The budget for the Fiscal year 2021-22 will be tabled on June 11. It will be the biggest test for the new Finance Minister Shaukat Tarin, who has already started preparations for the budget to bring out-of-the-box solutions this year to shore up the economy, reduce inflation, and ensure price stability.

It will certainly be a huge challenge to finalise budgetary allocations and also ensure that the tough conditions of the IMF are met. The prime minister has claimed that maximum relief will be provided in the budget and emphasis will be given to development. The government has also set a lofty growth rate of 3.94% and is setting even higher economic targets. The finance minister has said no new taxes will be imposed on lower segments while they are trying to broaden tax collection for a stable economy.

Every government levies taxes to finance expenditure. It must decide how much to spend, what to spend on and how to finance it. The main instrument of the fiscal policy is the budget presented annually which outlines the anticipated revenues (income tax, sales tax, corporation tax, import duties, etc) and the expected spending (health, education, defence, roads, and state benefits). Budgets are classified into three categories – balanced, surplus, and deficit budgets. Pakistan has historically presented a deficit budget and filled the required amount by borrowing or external loans.

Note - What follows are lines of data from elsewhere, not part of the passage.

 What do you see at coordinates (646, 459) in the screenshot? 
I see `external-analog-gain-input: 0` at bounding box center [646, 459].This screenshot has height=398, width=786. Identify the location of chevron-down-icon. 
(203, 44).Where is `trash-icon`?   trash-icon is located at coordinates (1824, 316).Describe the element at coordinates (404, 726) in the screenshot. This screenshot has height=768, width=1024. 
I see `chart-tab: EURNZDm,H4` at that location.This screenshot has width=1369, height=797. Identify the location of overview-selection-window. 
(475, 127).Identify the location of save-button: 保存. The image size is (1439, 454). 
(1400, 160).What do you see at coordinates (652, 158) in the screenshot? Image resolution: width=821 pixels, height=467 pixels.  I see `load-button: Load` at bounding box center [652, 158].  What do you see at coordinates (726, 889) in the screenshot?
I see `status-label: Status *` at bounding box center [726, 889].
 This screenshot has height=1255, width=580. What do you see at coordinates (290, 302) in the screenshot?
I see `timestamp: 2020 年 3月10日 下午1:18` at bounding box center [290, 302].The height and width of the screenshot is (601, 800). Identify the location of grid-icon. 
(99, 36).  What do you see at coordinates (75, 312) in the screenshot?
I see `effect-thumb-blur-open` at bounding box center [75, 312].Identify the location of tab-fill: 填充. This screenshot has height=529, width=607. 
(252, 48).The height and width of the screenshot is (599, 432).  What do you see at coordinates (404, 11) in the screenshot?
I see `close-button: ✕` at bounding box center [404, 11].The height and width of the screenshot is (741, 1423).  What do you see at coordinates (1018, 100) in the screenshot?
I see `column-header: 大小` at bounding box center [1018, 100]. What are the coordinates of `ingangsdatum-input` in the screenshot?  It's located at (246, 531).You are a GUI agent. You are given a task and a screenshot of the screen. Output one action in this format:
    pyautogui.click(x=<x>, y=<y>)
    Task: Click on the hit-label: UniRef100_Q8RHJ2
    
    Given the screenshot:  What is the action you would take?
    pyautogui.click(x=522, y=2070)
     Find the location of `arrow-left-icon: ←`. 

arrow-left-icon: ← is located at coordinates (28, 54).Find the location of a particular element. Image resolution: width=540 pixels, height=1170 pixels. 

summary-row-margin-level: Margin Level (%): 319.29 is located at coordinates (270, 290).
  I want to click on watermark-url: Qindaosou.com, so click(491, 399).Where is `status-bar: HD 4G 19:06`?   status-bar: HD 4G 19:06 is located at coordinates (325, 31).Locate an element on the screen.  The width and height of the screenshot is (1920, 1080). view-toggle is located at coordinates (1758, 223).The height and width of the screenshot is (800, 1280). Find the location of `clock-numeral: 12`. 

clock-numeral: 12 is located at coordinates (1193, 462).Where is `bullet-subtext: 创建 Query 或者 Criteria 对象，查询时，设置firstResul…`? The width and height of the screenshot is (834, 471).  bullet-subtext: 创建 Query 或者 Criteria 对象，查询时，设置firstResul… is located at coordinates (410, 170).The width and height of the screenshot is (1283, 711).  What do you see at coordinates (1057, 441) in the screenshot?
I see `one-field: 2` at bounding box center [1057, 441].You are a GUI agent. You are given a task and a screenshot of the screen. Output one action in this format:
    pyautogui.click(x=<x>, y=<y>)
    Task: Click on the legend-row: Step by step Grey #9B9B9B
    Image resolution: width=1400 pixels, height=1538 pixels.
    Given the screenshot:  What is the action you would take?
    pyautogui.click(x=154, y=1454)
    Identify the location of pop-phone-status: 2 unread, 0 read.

A budget must be well-planned, flexible, realistic and clearly communicated. A people-friendly budget should be focused on savings, investments and debt payments. It should also focus on minimum loan payments to build strategic reserves for essential commodities such as housing, basic utilities, groceries, transportation, insurance, childcare, and personal spending. It should also achieve the main objectives of the government’s policy to gain employment, ensure price stability, achieve sustainable economic growth and have a favourable balance of payments.

To maintain a strong economy, the government should have three policy goals – stable prices, full employment and economic growth.

The finance minister also has hinted at similar goals to provide targeted subsidies to power sectors and other industries, direct credit access and loans to farmers, and building food reserves to prevent hoarding. In addition to these goals, the government has other objectives to maintain a sound economic policy.

The most important objective of budget is re-allocating resources across the nation, reduce inequalities in earning and wealth, paving the way for economic stability, manage public enterprises, and eventually contribute to economic growth to address regional disproportions. The government should focus on tax concessions and subsidies to encourage investments. It will be eagerly seen whether the government will present a budget that is acceptable for all stakeholders and the public.